● To do:
Each of the records must appear again, exactly as it was written.
=== Excerpted records ===
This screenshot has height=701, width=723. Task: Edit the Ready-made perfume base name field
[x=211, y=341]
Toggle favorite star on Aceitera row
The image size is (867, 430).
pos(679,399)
===
● Answer to this problem:
This screenshot has height=701, width=723. Task: Edit the Ready-made perfume base name field
[x=211, y=341]
Toggle favorite star on Aceitera row
The image size is (867, 430).
pos(679,399)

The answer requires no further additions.